• ACTION ITEM: Print the data below exactly, but only the lines from the one containing "You are a GUI" down to the one containing "Task: Remove the Glassesusa competitor chip", inclusive.

##### EXCERPTED DATA #####

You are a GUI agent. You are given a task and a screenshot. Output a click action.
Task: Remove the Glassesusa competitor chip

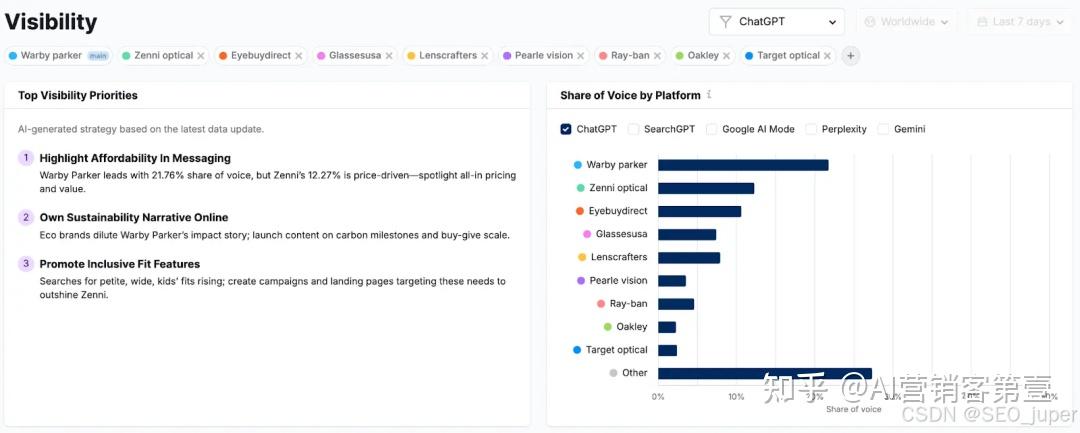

#####
##### EXCERPTED DATA #####

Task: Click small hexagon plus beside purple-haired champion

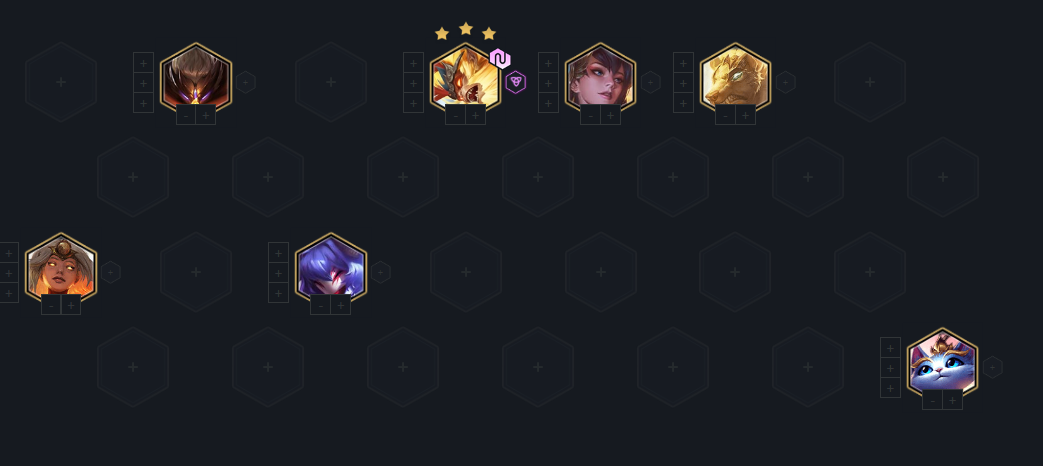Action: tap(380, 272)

#####
##### EXCERPTED DATA #####

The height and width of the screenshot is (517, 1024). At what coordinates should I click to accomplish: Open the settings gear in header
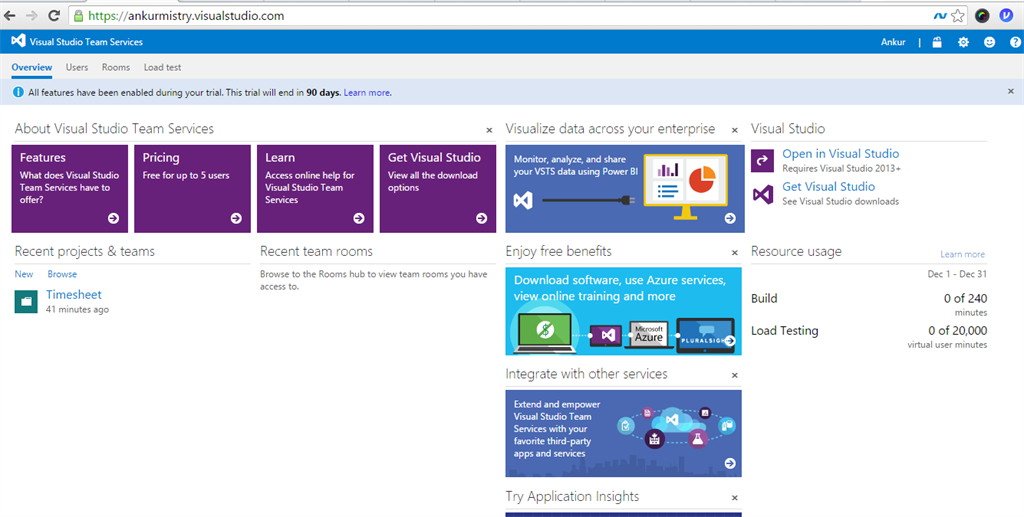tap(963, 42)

#####

• OUTPUT FOR THIS TASK:
You are a GUI agent. You are given a task and a screenshot. Output a click action.
Task: Remove the Glassesusa competitor chip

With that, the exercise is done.